In performing our review, we considered the Policy Statement on Quality Control and External Reviews, dated February 2002, issued by the PCIE. According to that Statement, an OIG's quality control policies and procedures should be appropriately comprehensive and suitably designed to provide reasonable assurance that the objectives of quality control will be met. The Statement also recognizes that the nature, extent and formality of an OIG's system of quality control depends on various factors such as the size of the OIG, the location of its offices, the nature of the work, and its organizational structure.
In our opinion, the system of quality control for the audit function of the FDIC OIG in effect for the year ended March 31, 2004, has been designed in accordance with the quality standards established by the PCIE and was being complied with for the year then ended to provide the OIG with reasonable assurance of material compliance with professional auditing standards in the conduct of its audits. Therefore, we are issuing an unqualified opinion on your system of audit quality control.
We have identified, in a separate Letter of Comments dated August 31, 2004, other matters that came to our attention which do not affect our overall opinion.
Scope and Methodology
We conducted the Peer Review in accordance with the PCIE Guide for Conducting External Quality Control Reviews of the Audit Operations of Offices of Inspector General, issued during February 2002, and subsequently revised through March 2004.
We reviewed the last peer review report on the FDIC OIG audit function, issued by the U.S. Agency for International Development on January 25, 2002, and the related peer review working papers. To obtain an understanding of the audit operation and the internal quality control system, we reviewed the FDIC OIG’s audit policies and procedures. We considered controls such as those in place to ensure that only qualified staff is hired, that continuing professional education requirements are met, and that independence is maintained. To obtain an understanding of the FDIC OIG’s internal quality assurance program, we reviewed related policies and procedures, interviewed responsible staff, and reviewed internal quality assurance reports.
We tested compliance with the FDIC OIG’s system of quality control to the extent that we considered appropriate. These tests included a review of 6 of 36 audit reports issued between April 1, 2003, and March 31, 2004. We did not review the financial statement audit and monitoring activities covering the FY 2003 financial statements for the FDIC OIG since that audit is performed by the U.S. General Accounting Office.
The report numbers and titles of the selected audits are listed in the table below.
Dear Mr. Gianni:
We have reviewed the system of quality control for the audit function of Federal Deposit Insurance Corporation Office of Inspector General (FDIC OIG) in effect for the year ended March 31, 2004, and have issued our report thereon dated August 31, 2004, in which we rendered an unqualified opinion on the FDIC OIG system of quality control for its audit function. This letter should be read in conjunction with that report.

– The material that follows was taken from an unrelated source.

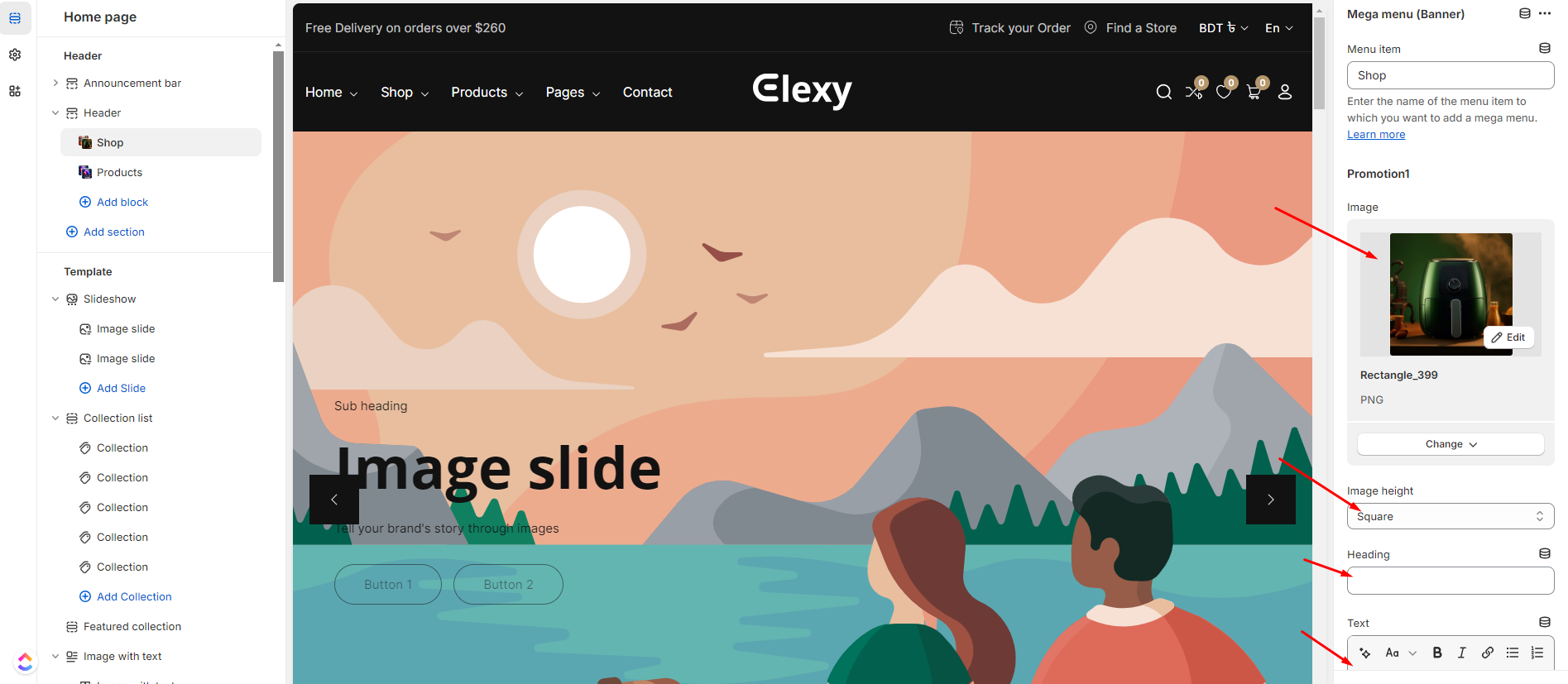The image size is (1568, 684).
Task: Go to next slide with right arrow
Action: click(x=1271, y=499)
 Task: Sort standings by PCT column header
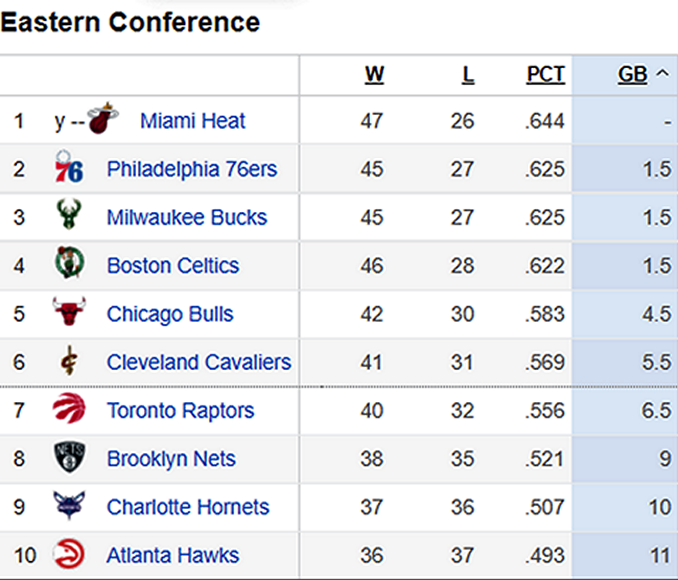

Our review was for the purpose of reporting whether the OIG’s internal quality control system was designed in accordance with the quality standards established by the President’s Council on Integrity and Efficiency (PCIE) and was being complied with that system for the year reviewed to provide reasonable assurance of material compliance with professional auditing standards in the conduct of its audits. We conducted our review in conformity with standards and guidelines established by the PCIE. Our review would not necessarily disclose all weaknesses in the system or all instances of noncompliance with it because our review was based on selective tests.
There are inherent limitations that should be recognized in considering the potential effectiveness of any system of quality control. In the performance of most control procedures, departures can result from misunderstanding of instructions, mistakes of judgment, carelessness, or other personal factors. Projection of any evaluation of a system of quality control to future periods is subject to the risk that one or more procedures may become inadequate because of changes in conditions or that the degree of compliance with procedures may deteriorate.

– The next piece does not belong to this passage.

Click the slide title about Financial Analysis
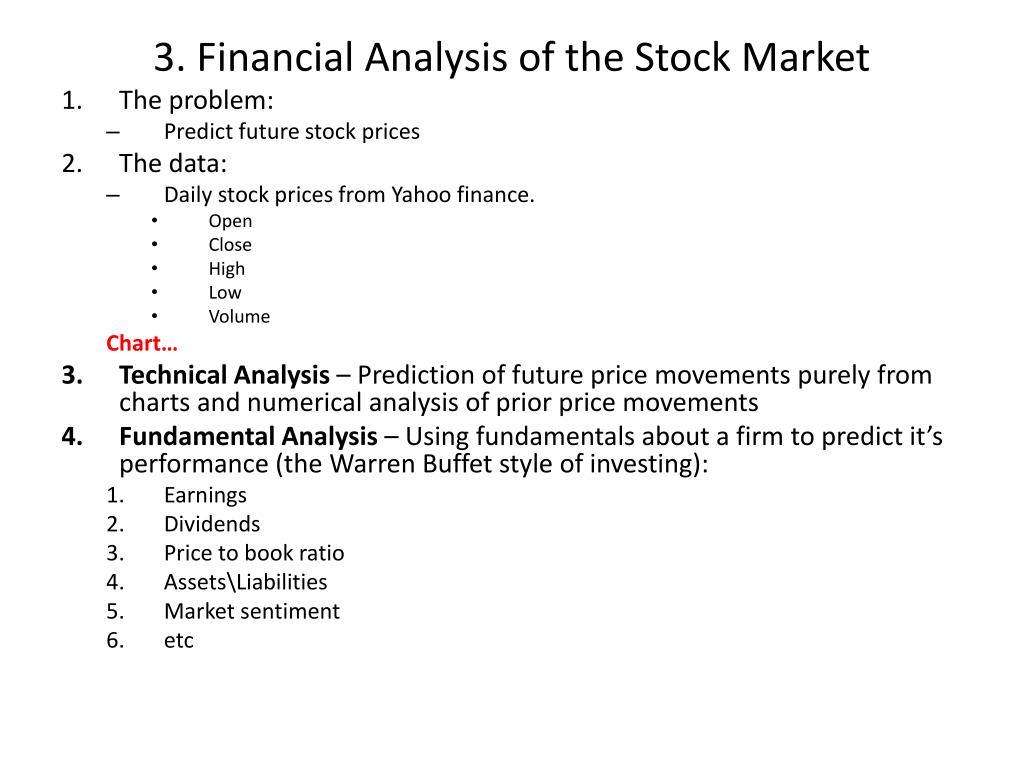 click(x=511, y=57)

As a result of our review, we identified reportable conditions, which we considered in determining our opinion set forth in our report dated August 31, 2004. A reportable condition for peer review purposes represents a significant deficiency in the design or operation of the reviewed organization’s internal control that could adversely affect the organization’s ability to comply with applicable auditing standards and established auditing policies and procedures.
The two reportable conditions that we identified are discussed in the following paragraphs. During our review, we provided additional information about these conditions, including a listing of the applicable audits, to your office.
We believe that the conditions addressed in this section represent opportunities for improvement of the FDIC OIG’s system of quality control. While we did not identify a material effect to the reported audit findings and conclusions resulting from the conditions discussed below, we believe that the potential exists for these conditions to adversely affect audit operations.
It should be noted that the FDIC OIG's internal quality assurance program identified some of the same issues that we raise as a result of our peer review. We were advised that corrective actions had been taken, as detailed in the recent concurrence by the Director of Supervision and Insurance Audits to the internal quality assurance report dated April 20, 2004.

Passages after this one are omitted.